Area X has been a contaminated area for thirty years, segregated by the government of Southern Reach. Eleven different expedition troops have entered the area to investigate and report but each mission has ended differently. The first expedition reported the area had evolved into a perfect wilderness, true nature untouched by man, a modern Eden. The second troop all committed suicide, the third all turned on each other with murderous consequences and the most recent, the eleventh troop all contracted terminal cancer.
We meet the biologist as she enters Area X as part of expedition 12. The all-female troop is minimal, made up of a biologist, an anthropologist, a psychologist and a surveyor. Originally a linguist had been included but after the months of intensive training and psychoanalysis she decided against participating at the very last moment.
As they pass into Area X they're unnerved by the linguist's disappearance but the three women are encouraged to continue by the psychologist. Banned from taking cameras, videos or GPS of any sort, the team rely solely on maps as they head into the wilderness to set up camp.
The biologist hides a secret from her other teams members, a fact she insists to herself won't affect her work. Her husband was a member of the eleventh expedition, reappearing from the mission with no idea how he got home or the details of what he saw in Area X. The man who returned was not the man she fell in love with, their unstable relationship a thing of the past as he became an un-opinionated zombie, void of personality. She panicked and called the government to collect him, they took him away and soon he was diagnosed with the cancer that killed him. She wants to know what he saw and needs to know why he changed.

◆ DATASET CONTENT ◆
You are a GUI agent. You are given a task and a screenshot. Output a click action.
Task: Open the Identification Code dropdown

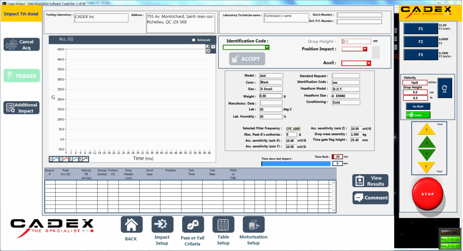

◆ ACTIVITY A ◆
Rewrite the Area X summary from "The biologist hides" down to "why he changed.", with "zombie" replaced by "shell".
◆ ACTIVITY B ◆
Carry on writing the Area X summary from the point where it stops.

◆ EXPECTED OUTPUT A ◆
The biologist hides a secret from her other teams members, a fact she insists to herself won't affect her work. Her husband was a member of the eleventh expedition, reappearing from the mission with no idea how he got home or the details of what he saw in Area X. The man who returned was not the man she fell in love with, their unstable relationship a thing of the past as he became an un-opinionated shell, void of personality. She panicked and called the government to collect him, they took him away and soon he was diagnosed with the cancer that killed him. She wants to know what he saw and needs to know why he changed.

◆ EXPECTED OUTPUT B ◆
On their first day exploring they make a discovery that's not documented on any of their maps, a tunnel that disappears into the dark. They argue over their next move, to investigate the tunnel or to carry on and head to the lighthouse on the map. It's the first disagreement that tears the team apart but as they turn on each other and the biologist realises their decisions may not be of their own free will she is constantly drawn back to the tunnel and the secrets it contains.
Described as J.J Abrams meets Margaret Atwood, the Southern Trilogy has a lot to live up to but this first instalment certainly achieves it. Beautifully written prose and an instantly grabbing storyline make a winning team. The use of hypnosis as a control mechanism within the expedition adds an intriguing amount of doubt to the reports about Area X and the biologist herself. The psychologist is obviously hiding details from the rest of the team and as she slowly releases some of her secrets, the biologist knows there is far more to discover. With a touch of Lost about it, it is easy to understand the J.J Abrams comparison, fingers crossed the ending isn't quite such a disappointment. If Annihilation is anything to go by then those fears will be unfounded and the Southern Reach Trilogy has the potential to become a science fiction classic of the future.